I always knew cooking manga was a thing, I just didn’t consider it my thing until I’d read Delicious in Dungeon, which exposed me to this idea of mashing that subgenre with some others which were more directly appealing to me – fantasy, in DiD’s case. But more than just the (to me) uniqueness of that mix was how immediately deep did all of its elements seem: the lore; the characters; and the cooking – all seemed to get equal investment.

At a glance, I did not recognize Drifting Dragons as a cooking manga. I was more drawn in by its premise – skypunky zeplin-flying “Drakers” who hunt dragons, selling the butchered pieces for food or resources – and by Taku Kuwabara’s art, which combines some fairly typical, simplified figurework with an amazingly cinematic sense of space, framing, and detailing: you feel like you are flying across an open expanse of clouds and sunlight, with gigantic beasts fluttering off in the distance, putting me in the mind of something like Fumito Ueda’s video games, but with a lighter tone.

We focus on a particular crew, flying from city to city, and have some variations on typical manga protags: the single-goaled idealist boy; the naive girl; the tough girl; the naive-and-tough boy. It’s very pleasant, and the art excites, but it’s not particularly deep: it’s rather telling that an end-of-volume summary of the Drifting Dragons world can pretty much sum up things we learn or assume from the first chapter.

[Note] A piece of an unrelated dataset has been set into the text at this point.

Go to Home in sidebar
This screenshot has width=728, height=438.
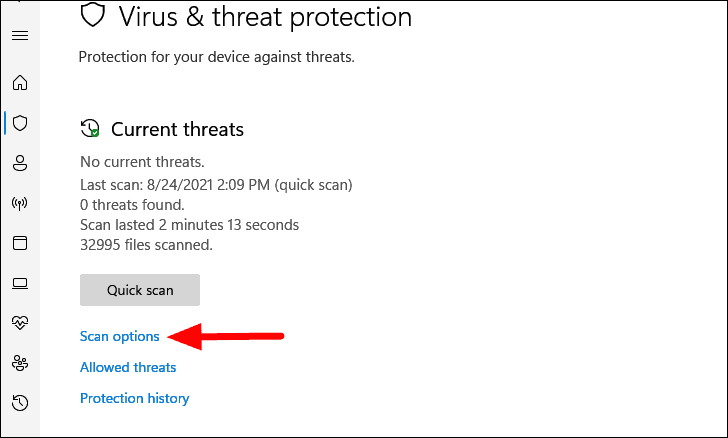(x=20, y=83)
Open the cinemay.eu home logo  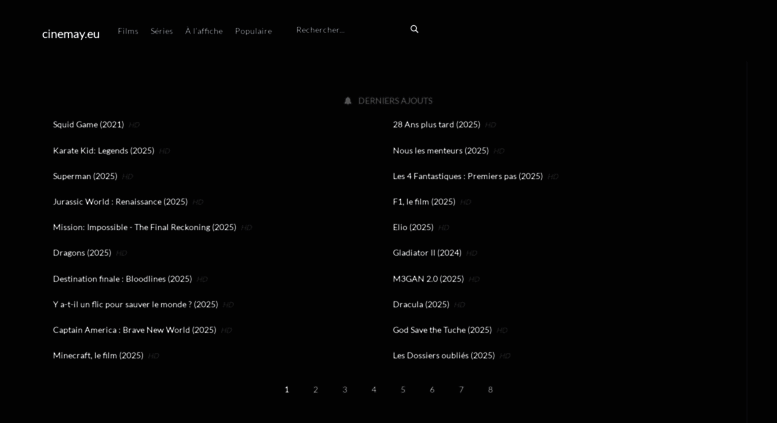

The addition of cooking bits – that idealist type just wants to eat dragon meat, and so each section ends with a recipe – feels incredibly casual, which is rather the summary of the entire tankobon: it’s derivative of the various genres it touches (various shonen stuff; cooking) but not obnoxiously so, and the characters and setting are given personality, but only a step or two outside of the norm so that it’s easy to remember names and places.

Making something that’s so easy to read is a skill, for sure, but in a cluttered comic market, it doesn’t necessarily demand one check out the next volume, either.